Kraj tonie w długach!

Wiadomości

Z pewnością większość z nas zdaje sobie sprawę z faktu, że Hiszpańska gospodarka nie należy do najbardziej stabilnych w regionie. Głównym tego powodem jest zaciąganie kolejnych pożyczek, które stopniowo dławią, nawet jedną z największych gospodarek na świecie. Dlaczego jednak państwa wciąż się zapożyczają? Nie ulega wątpliwości, że jest to chęć inwestowania we własny kraj – budowania nowych dróg, remontowania budynków etc. Zasadniczo chodzi także o dofinansowanie różnych firm, które w gruncie rzeczy mogą przyczynić się do zmniejszenia bezrobocia w całym kraju.

_DANE DO ANALIZY_
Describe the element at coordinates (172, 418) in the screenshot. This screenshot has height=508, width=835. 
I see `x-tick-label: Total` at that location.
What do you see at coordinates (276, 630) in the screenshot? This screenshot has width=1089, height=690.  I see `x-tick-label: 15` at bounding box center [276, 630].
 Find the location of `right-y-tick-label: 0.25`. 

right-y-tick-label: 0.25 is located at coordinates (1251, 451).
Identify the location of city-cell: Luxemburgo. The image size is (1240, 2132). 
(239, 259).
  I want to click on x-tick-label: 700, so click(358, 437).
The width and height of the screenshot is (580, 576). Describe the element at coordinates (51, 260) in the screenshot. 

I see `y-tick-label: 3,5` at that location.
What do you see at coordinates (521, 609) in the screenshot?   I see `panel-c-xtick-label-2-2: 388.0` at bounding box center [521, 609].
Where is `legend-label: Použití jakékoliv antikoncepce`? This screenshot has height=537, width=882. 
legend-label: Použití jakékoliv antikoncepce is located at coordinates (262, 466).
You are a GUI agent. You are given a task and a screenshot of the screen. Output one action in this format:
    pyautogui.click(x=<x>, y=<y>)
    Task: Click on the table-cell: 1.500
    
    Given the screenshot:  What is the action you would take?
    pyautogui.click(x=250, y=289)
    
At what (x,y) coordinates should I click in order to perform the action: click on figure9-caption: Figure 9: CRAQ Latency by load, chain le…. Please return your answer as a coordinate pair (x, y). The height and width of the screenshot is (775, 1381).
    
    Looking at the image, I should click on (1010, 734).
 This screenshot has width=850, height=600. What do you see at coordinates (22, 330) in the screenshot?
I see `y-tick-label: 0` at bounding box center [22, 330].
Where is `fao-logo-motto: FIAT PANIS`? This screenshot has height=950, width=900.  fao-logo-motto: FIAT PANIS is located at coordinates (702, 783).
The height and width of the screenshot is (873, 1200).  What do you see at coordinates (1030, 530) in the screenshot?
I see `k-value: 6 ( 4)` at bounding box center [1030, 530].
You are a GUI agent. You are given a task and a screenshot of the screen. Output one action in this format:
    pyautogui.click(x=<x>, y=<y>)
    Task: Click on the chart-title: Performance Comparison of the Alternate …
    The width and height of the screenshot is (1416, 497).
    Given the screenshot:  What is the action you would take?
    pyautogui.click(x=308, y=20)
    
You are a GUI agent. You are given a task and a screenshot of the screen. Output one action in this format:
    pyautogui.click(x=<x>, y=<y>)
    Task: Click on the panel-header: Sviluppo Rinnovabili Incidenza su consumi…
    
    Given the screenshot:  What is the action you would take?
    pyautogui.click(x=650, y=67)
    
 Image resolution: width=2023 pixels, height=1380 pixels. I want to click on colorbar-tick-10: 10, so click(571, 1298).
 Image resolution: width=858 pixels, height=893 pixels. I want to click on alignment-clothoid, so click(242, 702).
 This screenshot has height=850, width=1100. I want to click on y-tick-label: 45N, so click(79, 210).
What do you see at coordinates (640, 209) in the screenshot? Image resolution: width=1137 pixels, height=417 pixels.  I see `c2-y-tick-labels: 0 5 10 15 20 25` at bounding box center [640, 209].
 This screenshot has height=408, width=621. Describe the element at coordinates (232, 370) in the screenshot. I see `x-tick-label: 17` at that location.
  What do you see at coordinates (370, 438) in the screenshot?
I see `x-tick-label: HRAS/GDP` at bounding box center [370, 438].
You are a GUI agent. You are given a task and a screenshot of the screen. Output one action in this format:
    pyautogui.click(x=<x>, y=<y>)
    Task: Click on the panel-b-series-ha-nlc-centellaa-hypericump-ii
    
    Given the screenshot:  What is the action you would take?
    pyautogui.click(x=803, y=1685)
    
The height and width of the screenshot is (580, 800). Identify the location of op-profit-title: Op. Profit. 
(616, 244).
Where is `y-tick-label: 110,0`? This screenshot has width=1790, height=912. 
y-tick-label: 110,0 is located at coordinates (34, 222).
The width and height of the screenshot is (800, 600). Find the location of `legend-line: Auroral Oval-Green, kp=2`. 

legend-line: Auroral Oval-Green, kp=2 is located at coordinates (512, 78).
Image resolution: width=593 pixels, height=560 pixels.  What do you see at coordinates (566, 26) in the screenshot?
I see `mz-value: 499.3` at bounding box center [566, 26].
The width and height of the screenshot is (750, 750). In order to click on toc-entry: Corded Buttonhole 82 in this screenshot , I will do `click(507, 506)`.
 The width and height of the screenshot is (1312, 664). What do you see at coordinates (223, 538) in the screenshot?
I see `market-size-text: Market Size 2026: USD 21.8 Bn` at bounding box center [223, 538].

_POLECENIA_
**A.** Przepisz dokładnie fragment tekstu o długach Hiszpanii: zacznij od słów zawierających „Z pewnością większość”, a zakończ po słowach „w całym kraju.”.
**B.** Kontynuuj tekst o długach Hiszpanii, zaczynając od zdania, które następuje po ostatnim zamieszczonym.

_ODPOWIEDZI DO ZADAŃ_
**A.**
Z pewnością większość z nas zdaje sobie sprawę z faktu, że Hiszpańska gospodarka nie należy do najbardziej stabilnych w regionie. Głównym tego powodem jest zaciąganie kolejnych pożyczek, które stopniowo dławią, nawet jedną z największych gospodarek na świecie. Dlaczego jednak państwa wciąż się zapożyczają? Nie ulega wątpliwości, że jest to chęć inwestowania we własny kraj – budowania nowych dróg, remontowania budynków etc. Zasadniczo chodzi także o dofinansowanie różnych firm, które w gruncie rzeczy mogą przyczynić się do zmniejszenia bezrobocia w całym kraju.

**B.**
Koncepcja gospodarczego wzrostu wydaje się być bardziej ambitna, niż późniejsze zdrowie gospodarki – ktoś to przecież będzie musiał kiedyś spłacić. Przykładów mamy mnóstwo, jednak w Europie do najbardziej poważnych możemy zaliczyć Portugalię, Grecję czy opisywaną właśnie Hiszpanię. Dodatkowym problemem dla kraju są obywatele, którzy nie są w stanie spłacić wcześniej zaciąganych zobowiązań finansowy – głównie ze względu na utratę pracy. Hiszpański Banco de Espana jest zdania, że Hiszpanie coraz częściej rezygnują ze spłaty zaciągniętych pożyczek. Wskazuje on także, że udział w tzw. złych kredytach jest coraz większy (pożyczki, które nie są spłacane przez co najmniej 90 dni).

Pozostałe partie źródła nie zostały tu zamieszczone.